At the height of the last Ice Age, the expansion and contraction of glaciers in Africa's Rwenzori Mountains were driven by air temperature, rather than precipitation, according to new research that carries with it a host of implications affecting glaciers today.
The study, led by Dartmouth College researchers and financed by National Geographic Society and the National Science Foundation, supports the idea that many of today's tropical glaciers are shrinking largely because of a warming climate, rather than a decrease in snowfall or other factors.
Another recent study also found that air temperature is also likely influencing the fluctuating size of the Quelccaya Ice Cap in South America over the past millennium.
The most recent study, published in the journal Geology, details scientists' work charting the advance and retreat of African glaciers using the beryllium-10 surface exposure dating method.

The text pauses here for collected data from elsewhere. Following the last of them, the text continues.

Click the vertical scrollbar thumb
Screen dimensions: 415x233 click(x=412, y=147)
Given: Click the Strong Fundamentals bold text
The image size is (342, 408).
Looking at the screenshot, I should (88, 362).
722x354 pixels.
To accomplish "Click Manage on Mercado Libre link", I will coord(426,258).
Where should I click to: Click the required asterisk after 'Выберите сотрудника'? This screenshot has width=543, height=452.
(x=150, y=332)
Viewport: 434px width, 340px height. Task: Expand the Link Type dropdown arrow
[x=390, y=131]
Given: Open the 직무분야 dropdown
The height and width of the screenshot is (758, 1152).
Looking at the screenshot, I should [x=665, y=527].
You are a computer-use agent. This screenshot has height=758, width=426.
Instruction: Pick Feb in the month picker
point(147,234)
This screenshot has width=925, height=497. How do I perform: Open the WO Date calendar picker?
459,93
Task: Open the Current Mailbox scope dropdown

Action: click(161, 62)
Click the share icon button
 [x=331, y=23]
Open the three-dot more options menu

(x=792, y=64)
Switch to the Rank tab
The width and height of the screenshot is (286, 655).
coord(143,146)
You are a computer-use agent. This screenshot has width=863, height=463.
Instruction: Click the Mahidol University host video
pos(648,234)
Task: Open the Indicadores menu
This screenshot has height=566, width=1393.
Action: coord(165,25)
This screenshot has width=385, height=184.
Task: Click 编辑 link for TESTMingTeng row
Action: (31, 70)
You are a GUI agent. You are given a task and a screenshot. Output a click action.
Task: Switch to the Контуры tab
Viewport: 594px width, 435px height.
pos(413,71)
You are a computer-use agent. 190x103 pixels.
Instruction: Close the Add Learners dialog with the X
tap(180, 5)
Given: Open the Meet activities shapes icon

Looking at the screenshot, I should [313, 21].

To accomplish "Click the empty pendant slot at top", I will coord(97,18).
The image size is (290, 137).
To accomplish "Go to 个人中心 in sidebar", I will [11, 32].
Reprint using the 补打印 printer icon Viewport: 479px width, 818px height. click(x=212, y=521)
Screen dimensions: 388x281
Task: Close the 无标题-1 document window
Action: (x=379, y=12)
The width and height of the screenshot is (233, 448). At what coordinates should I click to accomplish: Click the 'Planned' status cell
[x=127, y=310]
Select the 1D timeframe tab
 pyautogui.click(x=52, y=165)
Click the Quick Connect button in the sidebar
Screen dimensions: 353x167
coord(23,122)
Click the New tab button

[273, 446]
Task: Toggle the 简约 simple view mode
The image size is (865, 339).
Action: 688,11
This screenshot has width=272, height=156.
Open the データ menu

By using beryllium-10 dating, scientists can determine the age of boulders atop sediment ridges known as moraines, which mark the past position of glaciers.
"The results indicate that glaciers in equatorial East Africa advanced between 24,000 and 20,000 years ago at the coldest time of the world's last ice age," Dartmouth College said in a statement. "A comparison of the moraine ages with nearby climate records indicates that Rwenzori glaciers expanded contemporaneously with regionally dry, cold conditions and retreated when air temperature increased.
"The results suggest that, on millennial time scales, past fluctuations of Rwenzori glaciers were strongly influenced by air temperature."